== Extrait
Laure ENDRIZZI
INRP - Veille scientifique et technologique
http://www.inrp.fr/vst/
Dans un contexte où l'appareillage conceptuel de l'information literacy est en effervescence, où son inscription quasi exclusive dans une logique d'offre et son recentrage persistant sur les outils documentaires sont de plus en plus contestés (cf. Lettre de la VST, avril 2006), la plupart des observateurs pointent plus ou moins ouvertement sur l'inadéquation des enseignements, marqués par une pédagogie de la transmission dans des espaces clos où s'exerce le pouvoir symbolique de l'enseignant, et globalement sur l'inadéquation des systèmes éducatifs, repliés sur la culture savante et démontrant peu d'inclinaison pour une culture de la participation et de l'échange. L'approche curriculaire de ces nouvelles "littératies" ne présenterait un intérêt que si elle s'inscrit dans une perspective globale de refondation et de promotion des compétences de communication, de création et d'action favorisant l'esprit critique et l'auto-efficacité : en filigrane, l'idée qu'il convient de favoriser (aussi) l'éducation informelle. Mais comment un tel discours, injonctif et quasiment convenu désormais, peut-il être opérationnalisé ? Quelles mises en pédagogie pour ces compétences multiformes qui ne cessent de générer de nouvelles inégalités ? Quelle articulation entre une conception instrumentale basée sur une segmentation des compétences et une conception globale privilégiant les processus cognitifs ? Quel(s) rôle(s) les bibliothèques ont-elles à jouer dans ces nouvelles orchestrations ? Le lieu "bibliothèque" peut-il devenir cet espace ouvert aux apprentissages informels ? C'est sur cette question que nous allons nous attarder un peu.
Des bibliothèques hybrides, entre services traditionnels et services électroniques
Alors que l'essentiel des recherches documentaires se font "hors les murs", les prophéties d'une bibliothèque désertée ne se sont pas réalisées. On sait aujourd'hui que la dématérialisation des accès à l'information ne se traduit pas par une désaffection des publics ; mieux, les bibliothèques sont toujours fréquentées, et ceux qui y "séjournent" le font moins pour emprunter des documents que pour profiter des espaces de travail. La possible extinction des bibliothèques au profit de services exclusivement numériques est devenue une vision largement contestée et la question du lieu physique et de l'aménagement des espaces pour une meilleure synergie entre prestations traditionnelles et prestations électroniques occupe une position grandissante dans les projections.
La bibliothèque hybride, concept lancé lors de la troisième et dernière phase du Programme des bibliothèques électroniques du Royaume-Uni (eLib) et formalisé dans le projet HiLife dans les années 2000, est un signe de cette mutation. Il n'est pas anodin que l'ABF en ait fait une des principaux axes de son récent congrès consacré par ailleurs aux bibliothèques numériques (cf. comptes rendus sur Bibliopédia) : l'articulation cohérente d'une offre documentaire associant supports imprimés et supports électroniques, de services de proximité et de services à distance, devient une préoccupation majeure. De même, les quatre scénarios proposés à la réflexion dans le rapport Bibliothécaires en prospective (janvier 2006) opèrent un recentrage sur la nécessaire définition de stratégies de développement des bibliothèques publiques et pointent sur le dépassement des problématiques de constitution de collections : des scénarios combinatoires qui explorent justement ces hybridations possibles en terme de management, de publics et de collections. C'est également un des points forts du rapport du CEFRIO au Québec, La bibliothèque : un espace d'innovation (mars 2006, présentation des résultats) qui met en avant la nécessaire transformation de la vocation, des rôles et des espaces des bibliothèques gouvernementales.
====
== Lignes de données
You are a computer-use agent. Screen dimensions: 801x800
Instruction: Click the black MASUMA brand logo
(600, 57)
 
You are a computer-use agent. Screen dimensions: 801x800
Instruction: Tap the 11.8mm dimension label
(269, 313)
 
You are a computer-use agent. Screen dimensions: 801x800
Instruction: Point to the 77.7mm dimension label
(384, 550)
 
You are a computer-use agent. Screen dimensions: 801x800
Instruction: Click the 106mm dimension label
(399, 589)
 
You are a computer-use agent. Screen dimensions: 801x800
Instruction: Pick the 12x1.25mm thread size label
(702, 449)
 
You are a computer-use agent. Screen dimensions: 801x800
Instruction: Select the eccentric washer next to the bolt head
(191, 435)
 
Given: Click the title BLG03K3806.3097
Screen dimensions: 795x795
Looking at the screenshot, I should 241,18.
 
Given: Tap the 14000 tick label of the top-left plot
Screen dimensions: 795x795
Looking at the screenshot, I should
====
▶ [Consigne écrite]: Poursuivez le texte sur les bibliothèques en enchaînant directement après sa dernière phrase. Le matériel figurant plus haut est indépendant du texte sur les bibliothèques.

▶ [Résultat de l'exercice]:
Alors faut-il considérer ces questions d'espaces comme un nouveau paradigme pour repenser la position des bibliothèques dans le paysage de l'éducation à l'information ? Des espaces qui n'auraient plus seulement pour fonction de permettre l'accès à des collections, imprimées ou électroniques, mais qui deviendraient des lieux de vie où les dimensions personnelles et collectives de l'expérience sociale, tellement nécessaire à l'apprentissage, seraient également valorisées, où les hiérarchies et les cloisonnements seraient abolis ? Des lieux à investir, combinant espace public (collectif) et privé (personnel), espace formel et informel, espace de formation et d'autoformation, intérieur et extérieur à la fois ciment de la communauté éducative et lieux d'interactions pour la communauté locale ? Des lieux à géométrie variable donc, qui favoriseraient non plus la prescription, mais la gestion des opportunités et des échanges, entre local et global, entre proximité et distance ?
Plus d'espaces virtuels mutualisés
Bien évidemment ces formes d'hybridations ne peuvent être mises en oeuvre sans tenir compte des contextes propres, et notamment de la taille des bibliothèques et de leur dotation en personnel, des relations qu'elles entretiennent avec leurs tutelles, des réseaux dans lesquelles elles s'inscrivent ou non, de leurs publics cibles, de leurs politiques d'acquisition et collections. A minima, qu'il s'agisse de bibliothèques scolaires, universitaires ou de lecture publique, la constitution de réseaux de mutualisation est une nécessité pour ce qui concerne les collections et les services électroniques. Au Royaume Uni par exemple, le projet INSPIRE (Information sharing partners in resources for education) s'inscrit dans cette perspective : sous l'égide du SCONUL, il vise à rationaliser l'accès à la documentation électronique dans un cadre national élargi intégrant bibliothèques publiques, universitaires et nationales, tout en renforçant la dimension régionale de l'offre.
Si depuis 2003 en France, la question essentielle du continuum pédagogique entre le secondaire et le supérieur se pose ouvertement (cf. Assises nationales : Education à l'information et à la documentation), si ce chantier commun en faveur d'une "culture de l'information" se poursuit aujourd'hui notamment au sein du laboratoire CIVIIC, les réflexions restent largement ancrées dans des approches curriculaires, au détriment d'une vision plus globale et plus transversale en faveur d'une réelle mise en cohérence et rationalisation des services.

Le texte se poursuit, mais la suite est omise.